Когда день у него складывался особенно трудно, он отводил душу на бельгийцах, работая над рукописью «Бедная Бельгия!» Все в них казалось ему отвратительным. Запах черного мыла, которым мыли тротуары и дома в Брюсселе, вызывал у него тошноту; бельгийские мужчины, по его мнению, грубы и ограниченны, а женщин вообще не было в этой стране — одни самки. К тому же они дурно пахли и не умели улыбаться: «Мускулы лица у них недостаточно гибки, чтобы совершать это мягкое движение». И выглядели все, как разжиревшие «рубенсовские персонажи». «При ходьбе они косолапят ноги, — писал Бодлер. — Большинство важных господ носят монокль на шнурке, висящем у носа». На улицах попадалось много горбунов. Кухня, естественно, была отвратительна, а напитки ужасны. Еще он писал следующее: «Если расположить живые существа по порядку, то место бельгийца определить трудно. Можно, однако, утверждать, что его следует поместить где-то между обезьяной и моллюском». Немало листов бумаги исписал Бодлер, язвительно перемывая косточки народу, виноватому, как он считал, в его несчастьях, неудачах и хворях.
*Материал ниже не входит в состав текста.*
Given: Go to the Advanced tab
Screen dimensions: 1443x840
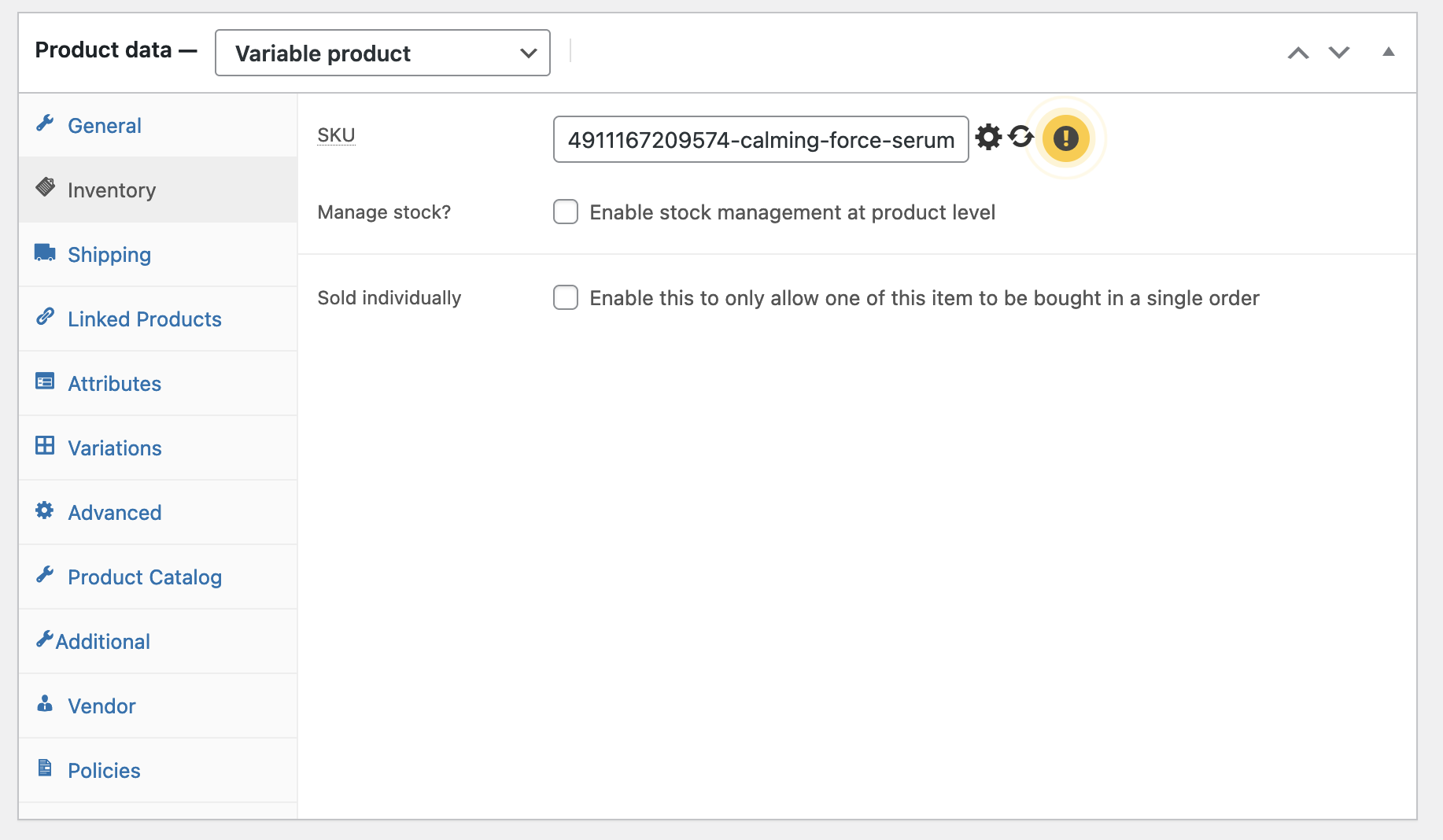Looking at the screenshot, I should tap(114, 513).
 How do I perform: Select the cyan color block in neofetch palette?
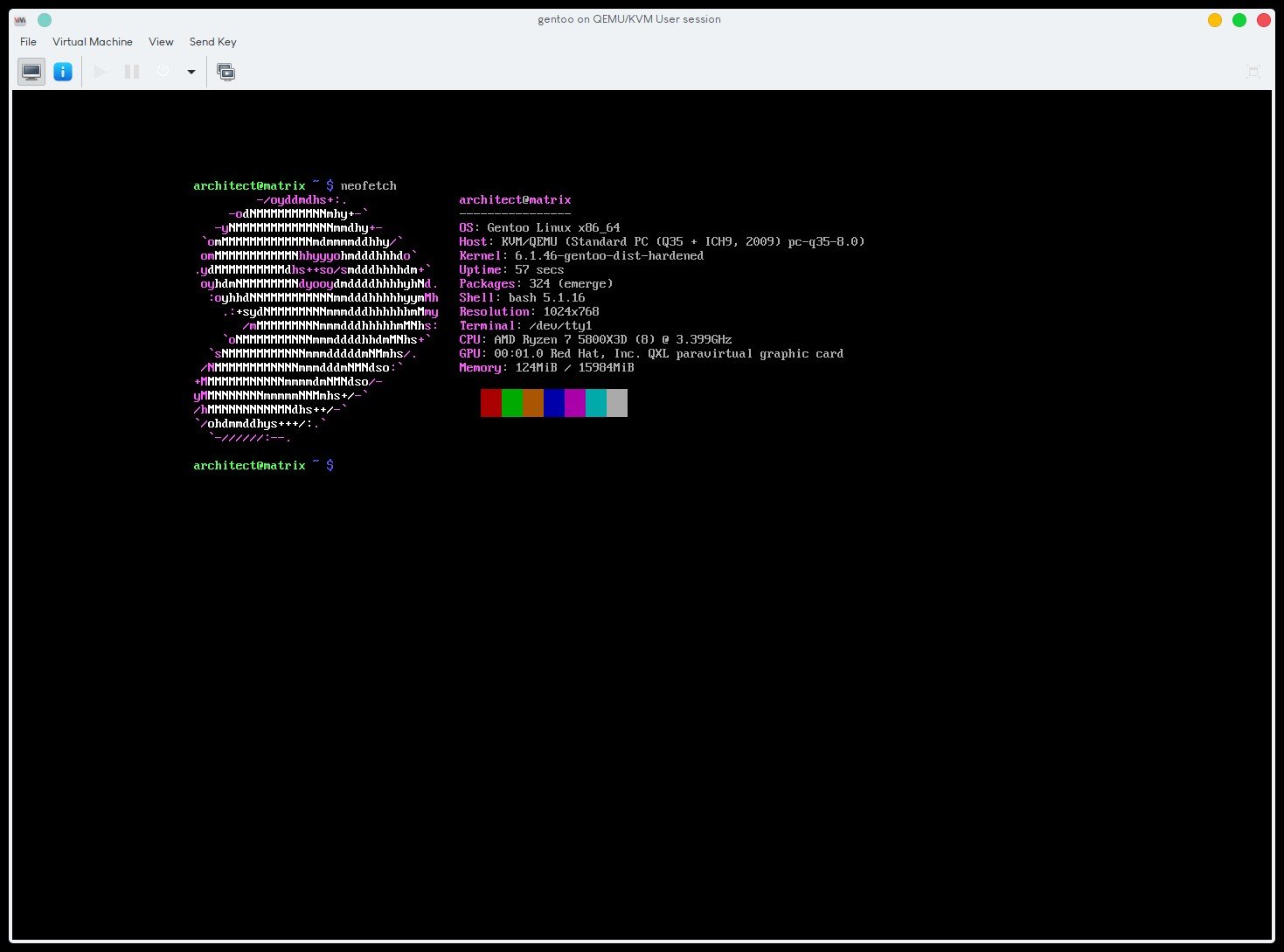595,403
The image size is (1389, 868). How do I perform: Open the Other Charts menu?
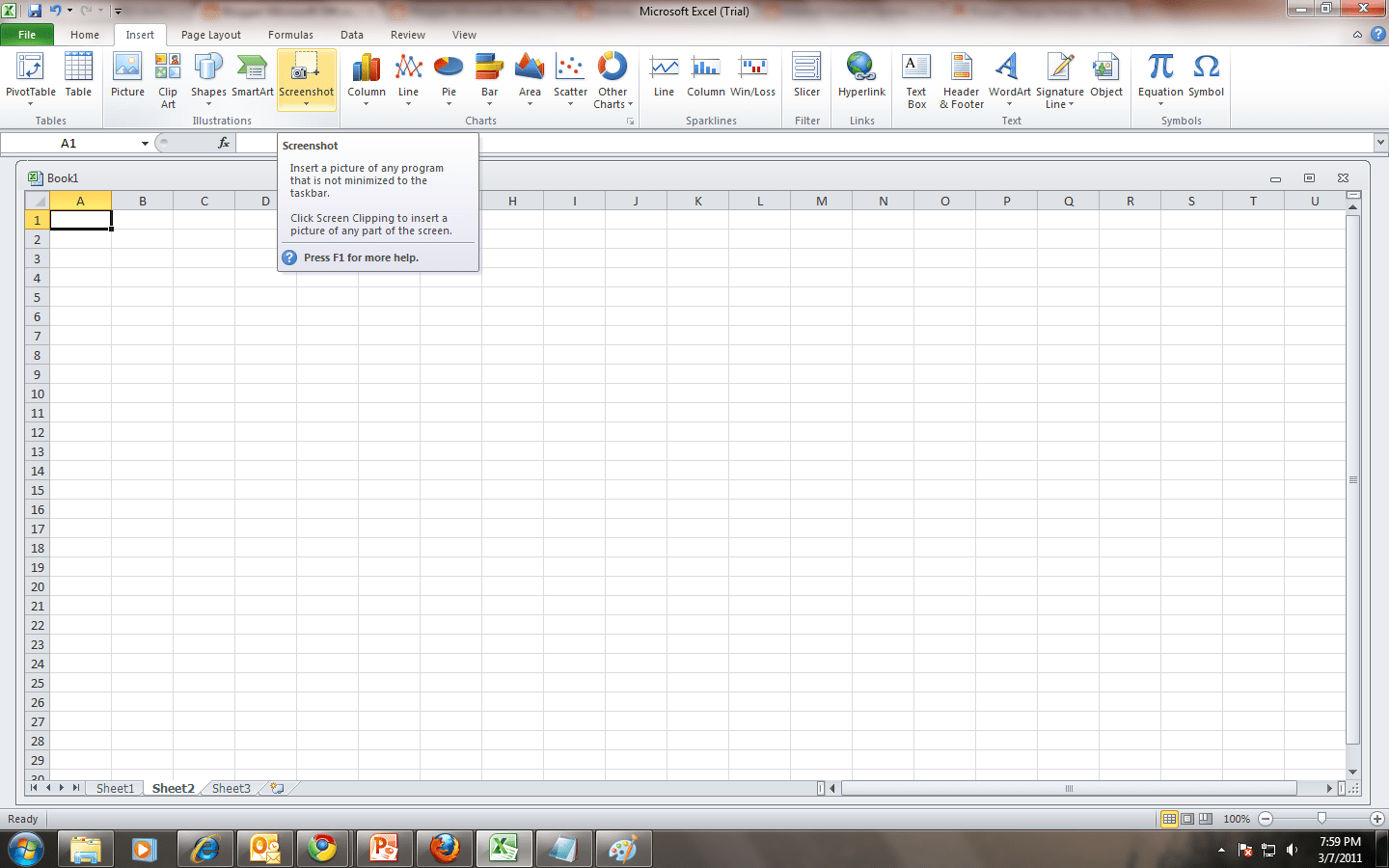point(613,81)
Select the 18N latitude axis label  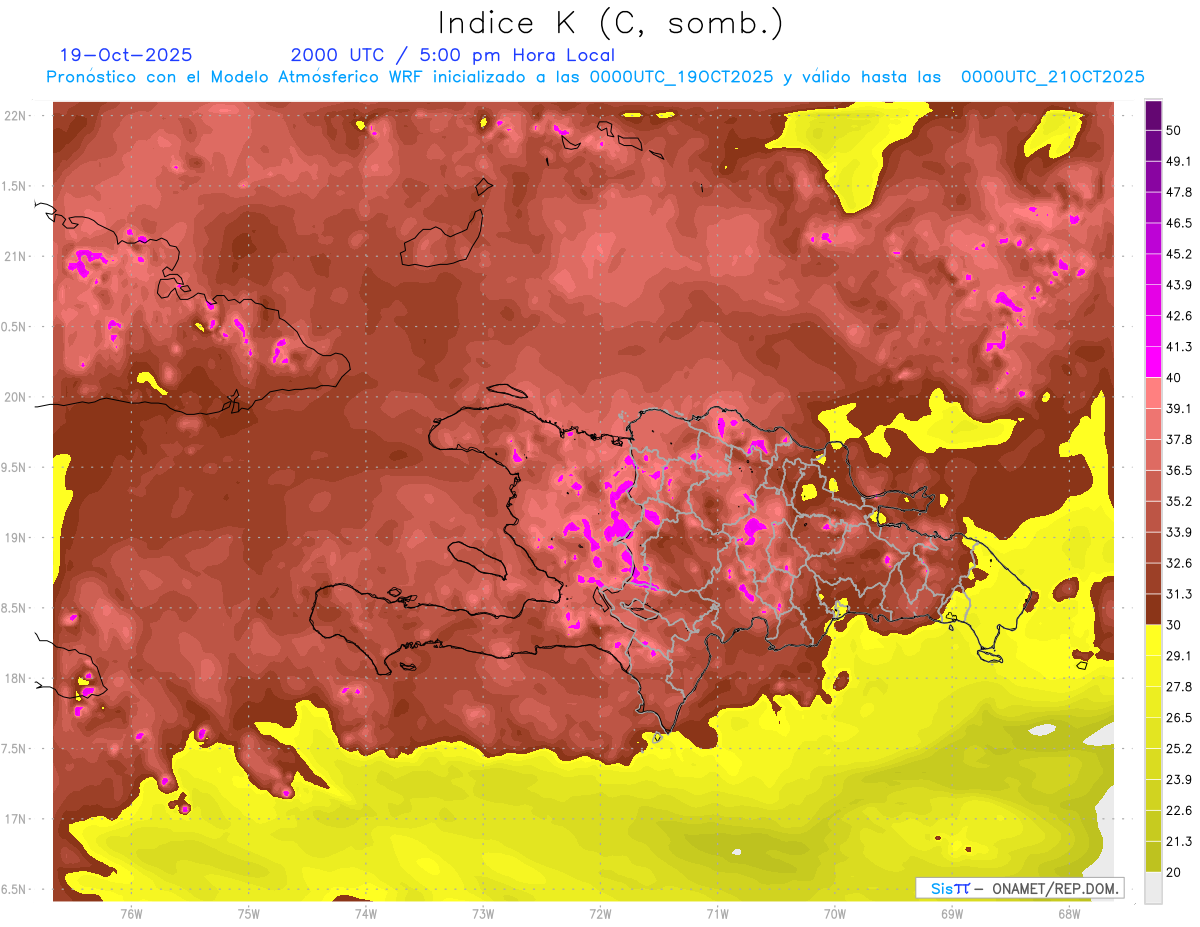(x=17, y=679)
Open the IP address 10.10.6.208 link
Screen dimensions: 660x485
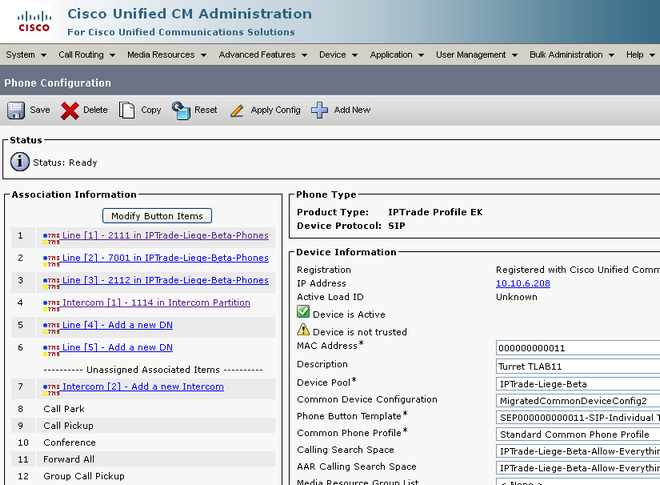[x=523, y=283]
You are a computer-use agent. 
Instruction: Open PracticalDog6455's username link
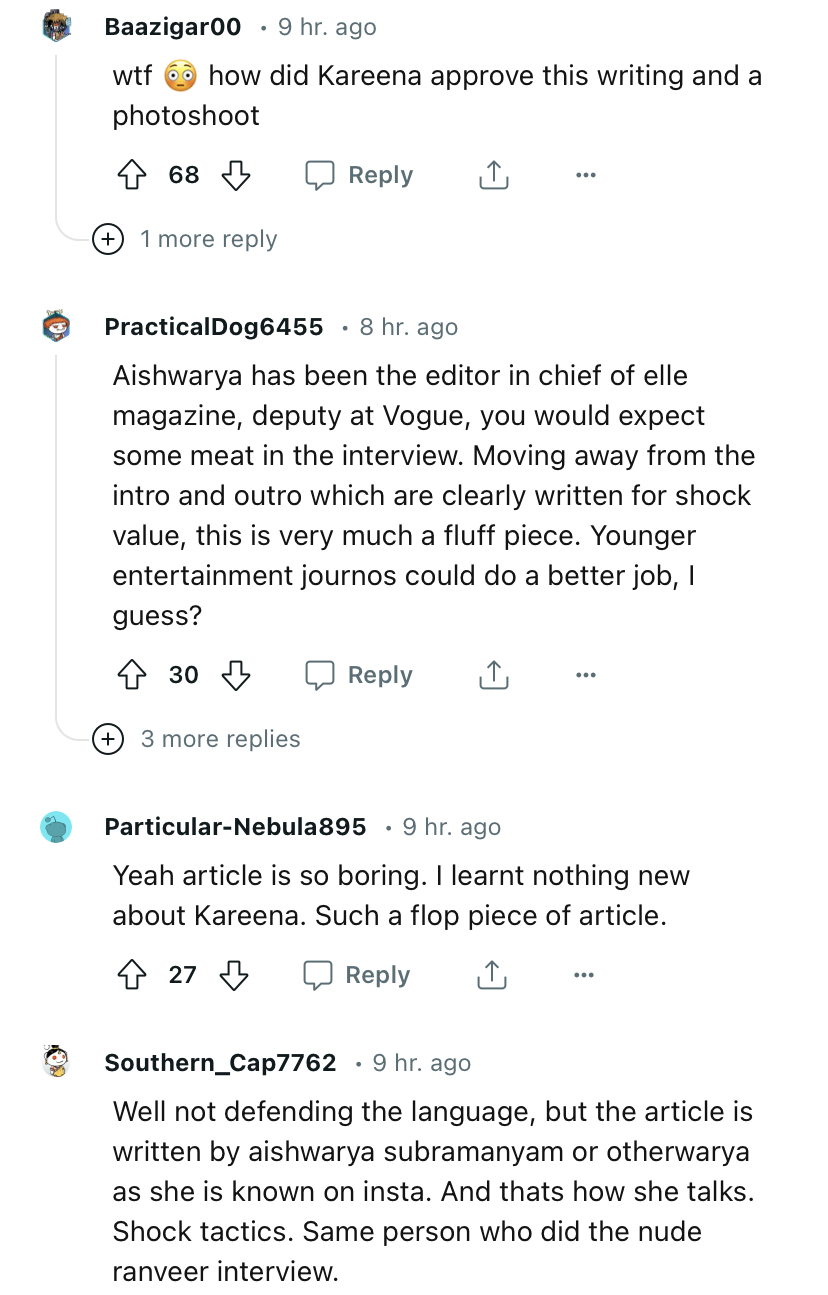point(214,327)
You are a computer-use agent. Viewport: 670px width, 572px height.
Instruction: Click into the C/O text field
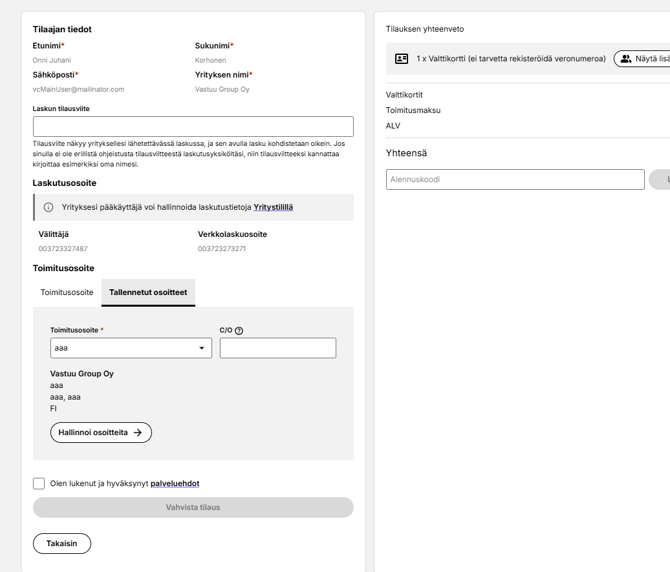(278, 348)
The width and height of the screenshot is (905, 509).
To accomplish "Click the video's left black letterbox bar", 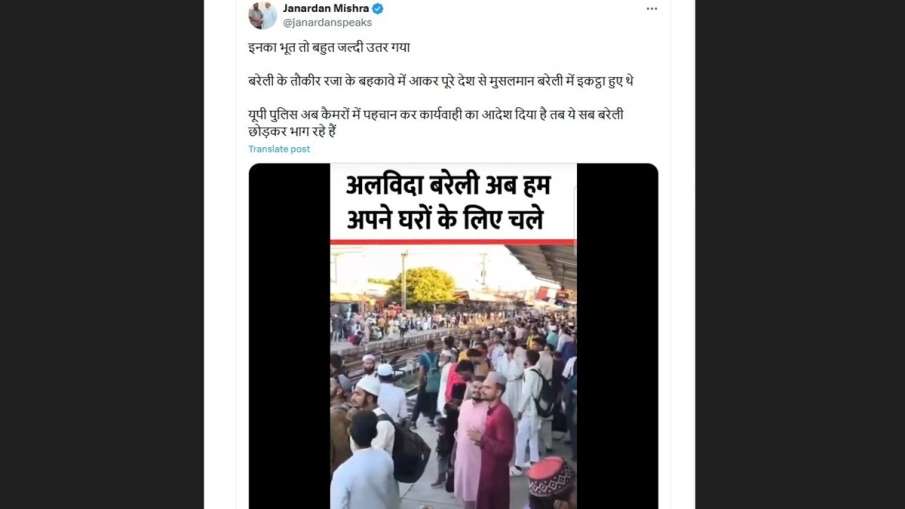I will (289, 336).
Обеспокоенная тем, что он никак не может решиться вернуться во Францию, г-жа Поль Мёрис по-дружески спрашивала его: «Скажите, что Вы делаете в Брюсселе? Ничего. Вы там умираете от скуки, а здесь Вас с нетерпением ждут. Какими нитями привязаны Ваши крылья к этой глупой бельгийской клетке? Скажите прямо». В момент, когда он был склонен к трезвым суждениям, Бодлер ответил ей: «Где бы я ни был, в Париже, в Брюсселе или в любом другом городе, везде я буду неизлечимо болен. Есть такая мизантропия, проистекающая не от дурного характера, а от слишком обостренной чувствительности и от слишком большой склонности обижаться и оскорбляться. — Почему я сижу в Брюсселе, который терпеть не могу? Во-первых, потому, что я здесь нахожусь, а в нынешнем моем состоянии мне будет плохо в любом месте. Затем — потому, что я наложил на себя епитимью до тех пор, пока не отделаюсь от моих грехов (а это происходит очень медленно). А еще до тех пор, пока некто, кому я поручил заниматься в Париже моими издательскими делами, не решит некоторые вопросы». А дальше он снова принялся ругать бельгийскую кухню, бельгийские вина и бельгийских женщин: «От одного вида бельгийской женщины я готов упасть в обморок. Самому богу Эросу было бы достаточно раз посмотреть на лицо бельгийки, чтобы вся его пылкость немедленно пропала».